What exactly is the difference between these terms? Which is 'correct'?
... are questions we are asked all the time as our clients begin to address the opportunities
and needs presented by the rapidly-growing Hispanic population of the United States. Unfortunately there is
not yet a clear 'correct' answer - but the following explanation should help to clarify the debate!
- Hispanic: the term 'Hispanic' came into mainstream use after it was used by the
US Census in 1980 as one of the choices for describing ethnic origin. Today in the US it has come to denote 'from Spain'
or 'from a Spanish-speaking country'. Originally the term derived from 'Hispania', the name given by the Romans to
the whole of the Iberian peninsula, which includes all of modern-day Spain, Portugal, Andorra and Gibraltar, so
technically the implication 'Spanish-speaking' is not correct, and this is the major source of debate.
- Latino: the term Latino specifically means 'Latin-American', a term coined by the French in the late 19th
century in order to include the Spanish-speaking countries of the Americas under an umbrella which included themselves
(in order to legitimize colonial influence). Modern definitions of 'Latin America' vary, but the most widely-accepted usage
includes the 20 Spanish and Portuguese-speaking countries of central and South America, but excluding French-speaking
Canada and Dutch-speaking Caribbean islands.

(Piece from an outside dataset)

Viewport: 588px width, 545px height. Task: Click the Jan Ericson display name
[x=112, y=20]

Other terms regularly (mis-)used are 'Latin' (which refers to the language of the Ancient Romans, and now to all
peoples descended from the Romans, including the French, Italians and Romanians as well as the Spanish, and is plain
wrong in this context), 'Spanish-American' (a perfectly reasonable term, but which is often wrongly used
as the 'translation' of 'Hispanic', and which does not encompass the full Hispanic population of the US),
'Spanish-speaking American' (problematic for the same reason as Spanish-American).

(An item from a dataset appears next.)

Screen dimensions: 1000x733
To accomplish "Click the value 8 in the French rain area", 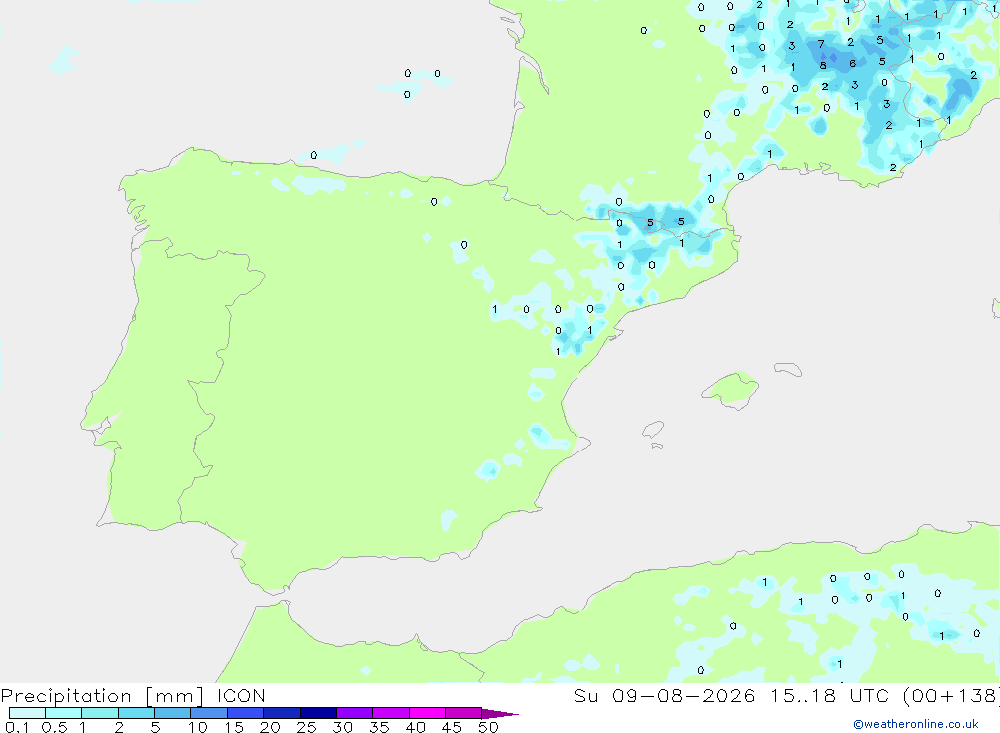I will pyautogui.click(x=823, y=65).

So what is correct? Since Hispanic technically does include some non-Spanish speakers, from a linguistic perspective
it is the most accurate term. Latino is preferred by many Hispanics in the US who hail from Latin-American countries,
however, since they feel it
distinguishes them from immigrants directly from Spain, but to complicate matters further, 'Latino' would include
people from a Latin American country but of Asian descent!
The only truly 'correct' and non-offensive way to refer to individuals is therefore to refer to their
actual country of origin, and to refer to their language specifically. From a business perspective, the term Hispanic is correct (not Latino), and
for practical purposes Spanish is the first or second language of the overwhelming majority of Hispanics in the US.